## EXCERPTED PASSAGE
Thursday, June 09, 2005

Caricatured Argument

A lot of people seem to want to sound off on Intelligent Design without doing their homework. It seems that there is an attitude that Darwinism, is, of course, true, therefore there is no real need to address or learn actual ID arguments, but instead it is sufficient to spew "refutations" that might have held water ten or fifteen years ago, but now just sound ludicrous and ignorant. This Tech Central Station column is a case in point. The author says:
And while religion is at the core of ID, its proponents generate lots of science-y arguments. One of the best known ID-ers is Michael Behe, a professor of biochemistry at Lehigh University and author of Darwin's Black Box. Behe argues that it just isn't possible that random evolution could have produced the flagellum -- the propeller/tail -- on a bacteria. Such an organ, he concludes, is "irreducibly complex," which is to say, only a Master of Complexity could have created it.
Pathetic. The real definition of an irreducibly complex system (as given by Behe) is one in which all components must be present in order for the system to have any function. For example, the engine in my old VW Beetle is irreducibly complex. Take away the push rods, and engine no workee. Take away the camshaft and engine no workee. Take out something so tiny as the breaker points and engine no workee. Darwinism says that complex structures are built up from numerous localized mutations, which have no end goal in mind. If it takes say, 20 closely matched key parts for a system in the cell to function, and thereby add selectable survival value, then it's hard to see how the system is ever going to come about through Darwinian selection. The system missing one of the parts doesn't have 95% function. It has zero function. There is therefore nothing for selection to grab hold of. There is no reason for a partially built system containing just a few of the parts to be held in being, preserved, selected for, regulated, etc, until the next necessary mutations just happen by.

## EXERCISES
1. List every engine part that the post on Intelligent Design names in its VW Beetle example.
2. Carry on the post on Intelligent Design from the point where it ends.

Stored items
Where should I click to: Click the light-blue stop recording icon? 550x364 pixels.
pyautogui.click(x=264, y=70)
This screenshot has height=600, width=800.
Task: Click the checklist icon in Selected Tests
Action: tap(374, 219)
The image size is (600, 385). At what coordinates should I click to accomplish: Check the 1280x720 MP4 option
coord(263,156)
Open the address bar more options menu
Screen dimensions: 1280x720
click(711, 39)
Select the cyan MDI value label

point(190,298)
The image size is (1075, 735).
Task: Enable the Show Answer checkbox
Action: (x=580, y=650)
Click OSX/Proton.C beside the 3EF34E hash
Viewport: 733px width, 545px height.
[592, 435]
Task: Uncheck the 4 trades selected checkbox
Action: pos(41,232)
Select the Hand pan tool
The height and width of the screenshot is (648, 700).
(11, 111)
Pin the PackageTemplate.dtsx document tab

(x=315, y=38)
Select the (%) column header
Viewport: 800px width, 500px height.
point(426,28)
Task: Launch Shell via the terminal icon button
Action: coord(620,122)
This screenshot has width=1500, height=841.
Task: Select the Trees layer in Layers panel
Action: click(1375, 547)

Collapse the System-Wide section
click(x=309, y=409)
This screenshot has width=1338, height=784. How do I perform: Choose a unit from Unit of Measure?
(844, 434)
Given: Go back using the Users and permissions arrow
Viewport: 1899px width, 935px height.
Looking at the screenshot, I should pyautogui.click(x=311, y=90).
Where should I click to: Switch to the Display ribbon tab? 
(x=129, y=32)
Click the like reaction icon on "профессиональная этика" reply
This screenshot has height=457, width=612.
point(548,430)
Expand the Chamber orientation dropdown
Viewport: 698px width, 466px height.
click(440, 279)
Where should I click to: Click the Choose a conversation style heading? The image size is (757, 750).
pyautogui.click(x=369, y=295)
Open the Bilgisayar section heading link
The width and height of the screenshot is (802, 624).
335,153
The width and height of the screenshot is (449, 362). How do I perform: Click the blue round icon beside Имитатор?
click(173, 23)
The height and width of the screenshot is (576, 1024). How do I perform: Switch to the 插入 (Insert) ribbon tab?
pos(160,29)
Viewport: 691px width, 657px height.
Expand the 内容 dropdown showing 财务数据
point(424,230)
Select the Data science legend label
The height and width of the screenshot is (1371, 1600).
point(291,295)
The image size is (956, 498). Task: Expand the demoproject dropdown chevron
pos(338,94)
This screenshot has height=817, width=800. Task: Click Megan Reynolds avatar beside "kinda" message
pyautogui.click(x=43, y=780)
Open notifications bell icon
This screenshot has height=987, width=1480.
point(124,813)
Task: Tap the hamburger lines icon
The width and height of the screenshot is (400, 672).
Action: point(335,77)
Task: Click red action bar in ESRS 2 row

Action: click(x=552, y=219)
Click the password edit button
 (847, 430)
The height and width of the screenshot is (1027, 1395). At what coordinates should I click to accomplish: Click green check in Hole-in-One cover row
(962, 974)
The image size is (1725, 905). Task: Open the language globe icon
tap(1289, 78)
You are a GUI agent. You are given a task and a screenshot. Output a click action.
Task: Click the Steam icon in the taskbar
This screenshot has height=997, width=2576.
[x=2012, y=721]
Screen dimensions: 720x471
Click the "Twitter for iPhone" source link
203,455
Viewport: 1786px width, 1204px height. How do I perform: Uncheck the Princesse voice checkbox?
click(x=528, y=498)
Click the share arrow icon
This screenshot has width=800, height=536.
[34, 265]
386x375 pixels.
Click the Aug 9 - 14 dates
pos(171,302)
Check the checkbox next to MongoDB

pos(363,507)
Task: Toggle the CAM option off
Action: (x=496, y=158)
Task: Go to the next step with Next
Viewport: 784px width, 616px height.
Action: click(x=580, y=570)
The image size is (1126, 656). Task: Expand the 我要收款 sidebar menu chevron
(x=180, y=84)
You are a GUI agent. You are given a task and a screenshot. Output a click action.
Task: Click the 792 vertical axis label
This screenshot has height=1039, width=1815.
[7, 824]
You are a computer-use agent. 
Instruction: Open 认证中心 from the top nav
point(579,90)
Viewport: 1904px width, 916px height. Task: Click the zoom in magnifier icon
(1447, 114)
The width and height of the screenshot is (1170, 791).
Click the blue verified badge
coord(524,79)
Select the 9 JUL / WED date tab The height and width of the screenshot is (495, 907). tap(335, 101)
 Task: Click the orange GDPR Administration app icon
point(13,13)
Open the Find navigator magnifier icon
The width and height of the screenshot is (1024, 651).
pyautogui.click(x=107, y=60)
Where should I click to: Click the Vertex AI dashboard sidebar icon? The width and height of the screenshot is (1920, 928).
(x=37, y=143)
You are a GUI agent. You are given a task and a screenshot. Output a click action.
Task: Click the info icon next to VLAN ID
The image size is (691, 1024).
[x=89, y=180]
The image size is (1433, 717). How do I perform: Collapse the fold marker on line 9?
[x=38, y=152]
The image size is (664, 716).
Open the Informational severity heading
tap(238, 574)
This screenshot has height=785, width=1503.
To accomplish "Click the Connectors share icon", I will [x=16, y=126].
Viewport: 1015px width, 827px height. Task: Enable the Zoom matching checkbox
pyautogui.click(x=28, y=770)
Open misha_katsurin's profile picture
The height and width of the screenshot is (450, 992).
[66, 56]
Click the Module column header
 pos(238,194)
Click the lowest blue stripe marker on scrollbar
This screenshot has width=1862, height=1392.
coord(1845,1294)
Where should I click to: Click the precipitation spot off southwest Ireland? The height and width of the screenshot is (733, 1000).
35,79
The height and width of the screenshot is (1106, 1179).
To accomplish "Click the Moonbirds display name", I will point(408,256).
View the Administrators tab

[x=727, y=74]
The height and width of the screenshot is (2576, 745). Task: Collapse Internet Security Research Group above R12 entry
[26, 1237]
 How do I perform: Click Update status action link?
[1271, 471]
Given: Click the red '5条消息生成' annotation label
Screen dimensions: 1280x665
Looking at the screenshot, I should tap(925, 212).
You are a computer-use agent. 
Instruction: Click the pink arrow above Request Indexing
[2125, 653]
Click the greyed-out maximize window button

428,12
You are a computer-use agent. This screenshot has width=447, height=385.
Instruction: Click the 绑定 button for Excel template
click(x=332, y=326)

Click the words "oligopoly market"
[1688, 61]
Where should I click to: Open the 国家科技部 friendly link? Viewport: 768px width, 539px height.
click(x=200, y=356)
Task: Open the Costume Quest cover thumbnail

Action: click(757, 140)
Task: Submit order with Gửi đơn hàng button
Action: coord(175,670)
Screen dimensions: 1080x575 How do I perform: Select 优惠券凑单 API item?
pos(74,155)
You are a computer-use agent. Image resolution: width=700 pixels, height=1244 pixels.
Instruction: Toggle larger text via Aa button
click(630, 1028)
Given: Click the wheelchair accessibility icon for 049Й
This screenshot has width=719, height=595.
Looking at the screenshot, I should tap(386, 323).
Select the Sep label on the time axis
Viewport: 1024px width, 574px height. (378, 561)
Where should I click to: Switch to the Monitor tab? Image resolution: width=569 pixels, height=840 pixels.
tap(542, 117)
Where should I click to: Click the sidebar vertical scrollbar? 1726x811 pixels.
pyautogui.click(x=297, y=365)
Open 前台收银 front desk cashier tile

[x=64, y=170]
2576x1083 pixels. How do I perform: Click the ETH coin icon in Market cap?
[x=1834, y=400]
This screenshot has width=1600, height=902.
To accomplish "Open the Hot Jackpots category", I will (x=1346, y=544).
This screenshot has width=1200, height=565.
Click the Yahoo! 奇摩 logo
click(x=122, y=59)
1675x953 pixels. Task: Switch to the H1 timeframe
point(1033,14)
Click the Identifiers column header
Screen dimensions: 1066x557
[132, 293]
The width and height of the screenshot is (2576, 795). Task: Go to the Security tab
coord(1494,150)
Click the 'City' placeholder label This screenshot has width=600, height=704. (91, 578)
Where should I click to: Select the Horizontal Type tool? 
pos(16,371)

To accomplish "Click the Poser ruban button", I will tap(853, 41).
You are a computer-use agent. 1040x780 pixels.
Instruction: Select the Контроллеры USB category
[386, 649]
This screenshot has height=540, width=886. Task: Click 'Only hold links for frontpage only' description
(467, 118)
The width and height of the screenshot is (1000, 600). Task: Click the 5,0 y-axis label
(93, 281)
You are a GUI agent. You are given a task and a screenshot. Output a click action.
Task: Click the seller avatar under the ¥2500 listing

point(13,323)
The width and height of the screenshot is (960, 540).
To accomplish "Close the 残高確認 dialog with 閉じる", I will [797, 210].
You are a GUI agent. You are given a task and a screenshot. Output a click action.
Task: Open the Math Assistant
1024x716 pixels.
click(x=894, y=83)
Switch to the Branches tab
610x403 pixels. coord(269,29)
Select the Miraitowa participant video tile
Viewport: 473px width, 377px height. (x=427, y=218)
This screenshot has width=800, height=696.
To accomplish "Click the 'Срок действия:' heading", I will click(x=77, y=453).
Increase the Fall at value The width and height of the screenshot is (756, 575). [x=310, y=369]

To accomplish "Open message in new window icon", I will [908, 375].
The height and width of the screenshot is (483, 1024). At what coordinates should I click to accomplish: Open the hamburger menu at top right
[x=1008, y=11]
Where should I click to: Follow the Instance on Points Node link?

## EXPECTED RESPONSES
1. Push rods, camshaft, breaker points

2.
That is the meaning of "irreducible complexity", not this lame-assed, childish, caricatured "Such an organ, he concludes, is 'irreducibly complex,' which is to say, only a Master of Complexity could have created it" definition used in the TCS article. I'd almost go so far as to say that the author of the TCS article is committing a form of slander. Nowhere does Behe state anything remotely like what the author claims.

You might disagree that Behe's actual definition of 'irreducible complexity' has implications against Darwinism, but that's not my point here. My point is to illustrate the flippant ignorance with which Intelligent Design is "refuted". I've been following the debate for a decade and I see this time and time again. How can I not think there is something to Intelligent Design when I keep seeing this kind of foolishness on the other side?